#### INSTRUCTION
Can you print the rows below word for word, omitting the pictures?

─── INPUT DATA ───

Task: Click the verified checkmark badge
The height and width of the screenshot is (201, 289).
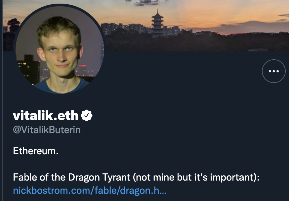Action: [87, 115]
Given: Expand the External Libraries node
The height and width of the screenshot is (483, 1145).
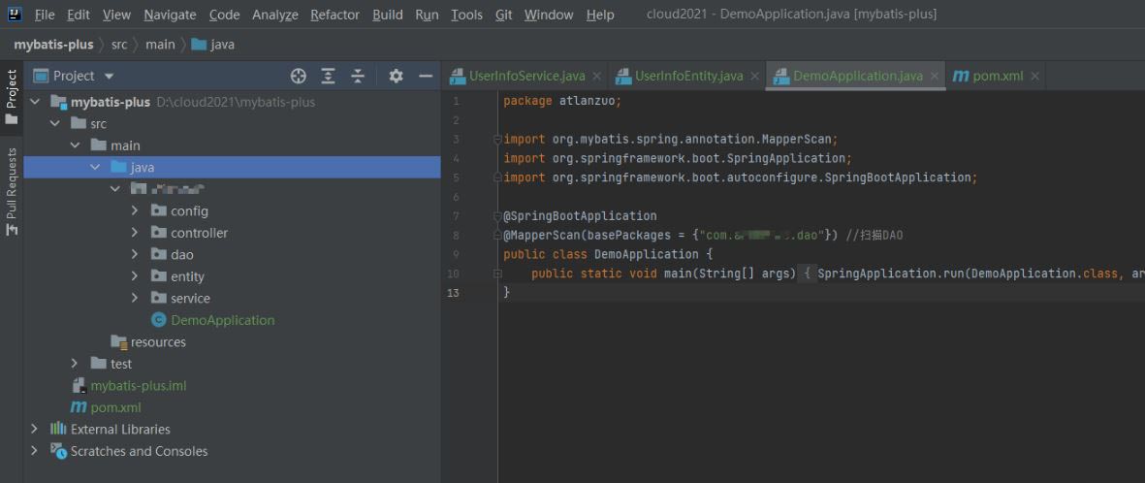Looking at the screenshot, I should point(35,429).
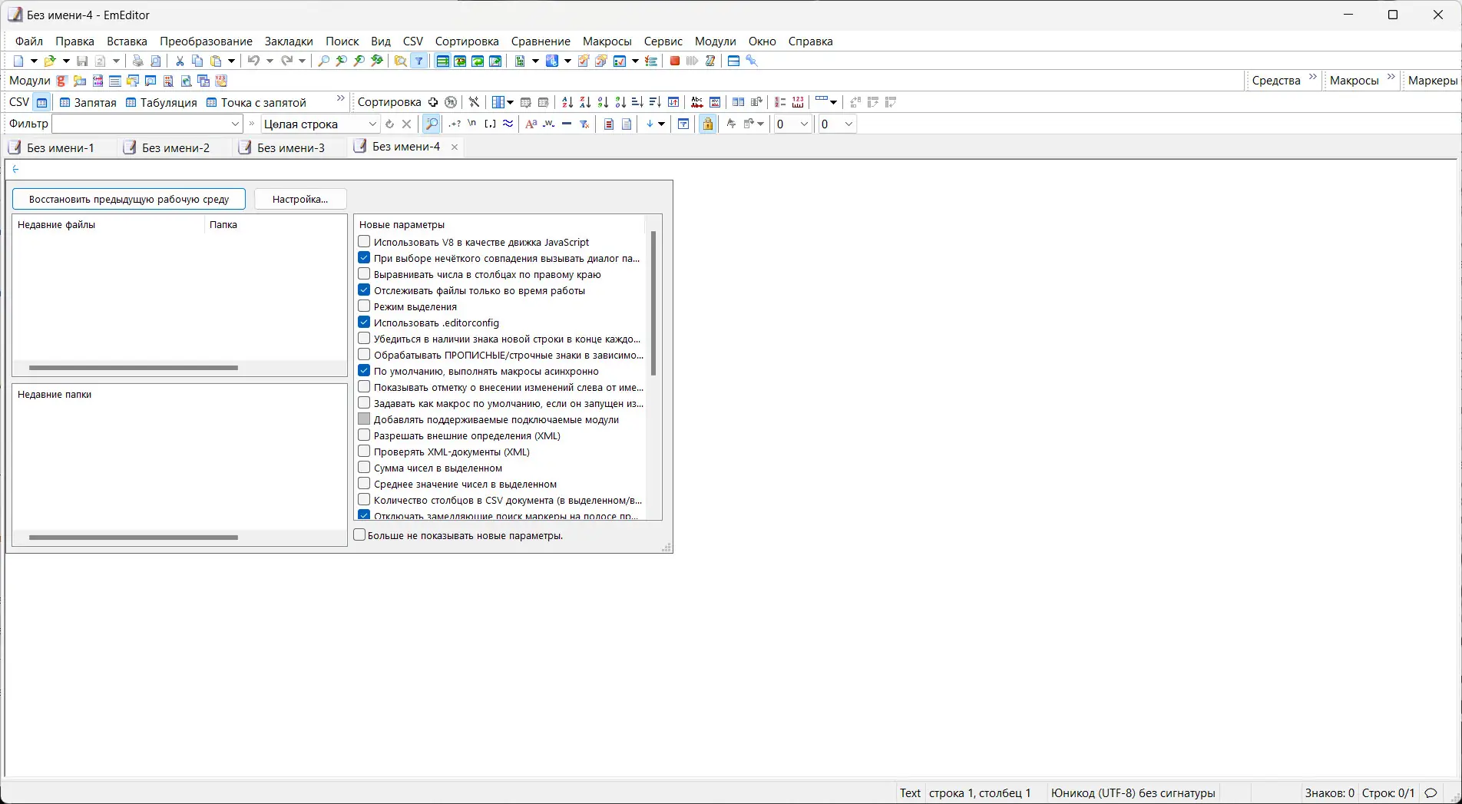Open the CSV menu

pyautogui.click(x=412, y=41)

───

#### WRITTEN RESPONSE
Task: Click the verified checkmark badge
The height and width of the screenshot is (201, 289).
Action: [87, 115]
Given: Expand the External Libraries node
The height and width of the screenshot is (483, 1145).
Looking at the screenshot, I should point(35,429).
Open the CSV menu

pyautogui.click(x=412, y=41)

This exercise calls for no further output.